_About this task:_ The entries are to be duplicated exactly, with nothing left out.

_Information shown:_
==================================================

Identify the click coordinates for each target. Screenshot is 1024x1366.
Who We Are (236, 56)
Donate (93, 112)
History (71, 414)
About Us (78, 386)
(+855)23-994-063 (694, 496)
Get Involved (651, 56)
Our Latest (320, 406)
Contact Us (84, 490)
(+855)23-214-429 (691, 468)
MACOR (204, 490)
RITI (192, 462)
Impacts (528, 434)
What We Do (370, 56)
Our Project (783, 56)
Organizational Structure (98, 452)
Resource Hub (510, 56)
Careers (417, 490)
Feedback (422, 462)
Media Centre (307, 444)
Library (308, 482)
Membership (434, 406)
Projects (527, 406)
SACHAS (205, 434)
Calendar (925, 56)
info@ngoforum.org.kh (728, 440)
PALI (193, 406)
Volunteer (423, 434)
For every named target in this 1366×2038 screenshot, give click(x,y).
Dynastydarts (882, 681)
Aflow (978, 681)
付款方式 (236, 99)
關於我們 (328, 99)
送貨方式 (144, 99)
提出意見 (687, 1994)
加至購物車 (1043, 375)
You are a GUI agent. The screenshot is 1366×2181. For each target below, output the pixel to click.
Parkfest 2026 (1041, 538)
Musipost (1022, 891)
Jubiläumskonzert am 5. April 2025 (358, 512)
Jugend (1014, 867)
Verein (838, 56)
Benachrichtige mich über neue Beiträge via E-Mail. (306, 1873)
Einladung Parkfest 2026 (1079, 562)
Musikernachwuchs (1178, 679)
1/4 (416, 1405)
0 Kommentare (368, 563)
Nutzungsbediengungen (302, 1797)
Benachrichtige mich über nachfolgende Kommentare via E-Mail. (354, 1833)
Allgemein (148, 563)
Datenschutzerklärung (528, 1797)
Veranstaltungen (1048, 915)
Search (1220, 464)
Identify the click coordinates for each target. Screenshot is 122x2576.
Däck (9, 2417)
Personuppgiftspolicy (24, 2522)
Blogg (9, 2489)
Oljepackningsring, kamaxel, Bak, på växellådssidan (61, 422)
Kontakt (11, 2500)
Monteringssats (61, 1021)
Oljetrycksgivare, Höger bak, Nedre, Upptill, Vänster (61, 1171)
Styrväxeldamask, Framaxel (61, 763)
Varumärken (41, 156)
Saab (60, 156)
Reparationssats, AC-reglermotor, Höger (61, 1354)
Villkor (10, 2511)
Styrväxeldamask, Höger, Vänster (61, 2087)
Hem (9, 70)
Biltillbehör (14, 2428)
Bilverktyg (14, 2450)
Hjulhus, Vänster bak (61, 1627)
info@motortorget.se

==================================================

_Solution for this problem:_
Identify the click coordinates for each target. Screenshot is 1024x1366.
Who We Are (236, 56)
Donate (93, 112)
History (71, 414)
About Us (78, 386)
(+855)23-994-063 (694, 496)
Get Involved (651, 56)
Our Latest (320, 406)
Contact Us (84, 490)
(+855)23-214-429 (691, 468)
MACOR (204, 490)
RITI (192, 462)
Impacts (528, 434)
What We Do (370, 56)
Our Project (783, 56)
Organizational Structure (98, 452)
Resource Hub (510, 56)
Careers (417, 490)
Feedback (422, 462)
Media Centre (307, 444)
Library (308, 482)
Membership (434, 406)
Projects (527, 406)
SACHAS (205, 434)
Calendar (925, 56)
info@ngoforum.org.kh (728, 440)
PALI (193, 406)
Volunteer (423, 434)
For every named target in this 1366×2038 screenshot, give click(x,y).
Dynastydarts (882, 681)
Aflow (978, 681)
付款方式 (236, 99)
關於我們 (328, 99)
送貨方式 (144, 99)
提出意見 (687, 1994)
加至購物車 (1043, 375)
You are a GUI agent. The screenshot is 1366×2181. For each target below, output the pixel to click.
Parkfest 2026 (1041, 538)
Musipost (1022, 891)
Jubiläumskonzert am 5. April 2025 (358, 512)
Jugend (1014, 867)
Verein (838, 56)
Benachrichtige mich über neue Beiträge via E-Mail. (306, 1873)
Einladung Parkfest 2026 (1079, 562)
Musikernachwuchs (1178, 679)
1/4 (416, 1405)
0 Kommentare (368, 563)
Nutzungsbediengungen (302, 1797)
Benachrichtige mich über nachfolgende Kommentare via E-Mail. (354, 1833)
Allgemein (148, 563)
Datenschutzerklärung (528, 1797)
Veranstaltungen (1048, 915)
Search (1220, 464)
Identify the click coordinates for each target. Screenshot is 122x2576.
Däck (9, 2417)
Personuppgiftspolicy (24, 2522)
Blogg (9, 2489)
Oljepackningsring, kamaxel, Bak, på växellådssidan (61, 422)
Kontakt (11, 2500)
Monteringssats (61, 1021)
Oljetrycksgivare, Höger bak, Nedre, Upptill, Vänster (61, 1171)
Styrväxeldamask, Framaxel (61, 763)
Varumärken (41, 156)
Saab (60, 156)
Reparationssats, AC-reglermotor, Höger (61, 1354)
Villkor (10, 2511)
Styrväxeldamask, Höger, Vänster (61, 2087)
Hem (9, 70)
Biltillbehör (14, 2428)
Bilverktyg (14, 2450)
Hjulhus, Vänster bak (61, 1627)
info@motortorget.se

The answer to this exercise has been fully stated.